Evaluation of two-dimensional dose distributions for pre-treatment patient-specific IMRT dosimetry
Categoría del artículo: Research Article
Publicado en línea: 30 abr 2018
Páginas: 346 - 352
Recibido: 05 dic 2017
Aceptado: 13 feb 2018
DOI: https://doi.org/10.2478/raon-2018-0019
Palabras clave
© 2018 Đeni Smilovic Radojcic, David Rajlic, Bozidar Casar, Manda Svabic Kolacio, Nevena Obajdin, Dario Faj, Slaven Jurkovic, published by Sciendo
This work is licensed under the Creative Commons Attribution-NonCommercial-NoDerivatives 3.0 License.
Background
The accuracy of dose calculation is crucial for success of the radiotherapy treatment. One of the methods that represent the current standard for patient-specific dosimetry is the evaluation of dose distributions measured with an ionization chamber array inside a homogeneous phantom using gamma method. Nevertheless, this method does not replicate the realistic conditions present when a patient is undergoing therapy. Therefore, to more accurately evaluate the treatment planning system (TPS) capabilities, gamma passing rates were examined for beams of different complexity passing through inhomogeneous phantoms.
Materials and methods
The research was performed using Siemens Oncor Expression linear accelerator, Siemens Somatom Open CT simulator and Elekta Monaco TPS. A 2D detector array was used to evaluate dose distribution accuracy in homogeneous, semi-anthropomorphic and anthropomorphic phantoms.
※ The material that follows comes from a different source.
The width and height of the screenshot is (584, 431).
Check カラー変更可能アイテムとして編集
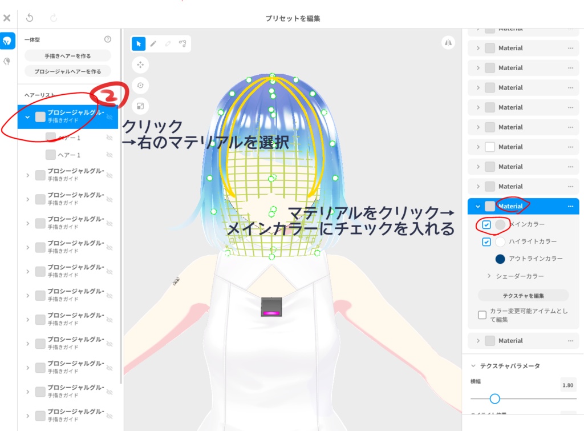pos(482,314)
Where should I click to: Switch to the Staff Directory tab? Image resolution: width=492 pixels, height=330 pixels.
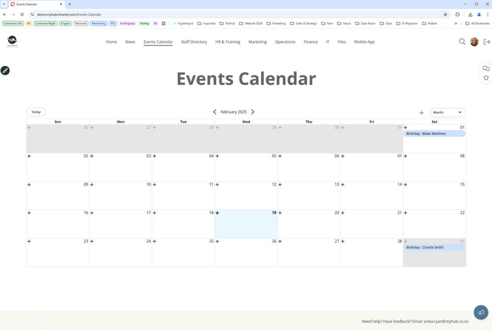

Validation was based on gamma analysis with 3%/3mm and 2%/2mm criteria, respectively.
Results
Passing rates of the complex dose distributions degrade depending on the thickness of non-water equivalent material. They also depend on dose reporting mode used. It is observed that the passing rate decreases with plan complexity. Comparison of the data for all set-ups of semi-anthropomorphic and anthropomorphic phantoms shows that passing rates are higher in the anthropomorphic phantom.
Conclusions
Presented results raise a question of possible limits of dose distribution verification in assessment of plan delivery quality. Consequently, good results obtained using standard patient specific dosimetry methodology do not guarantee the accuracy of delivered dose distribution in real clinical cases.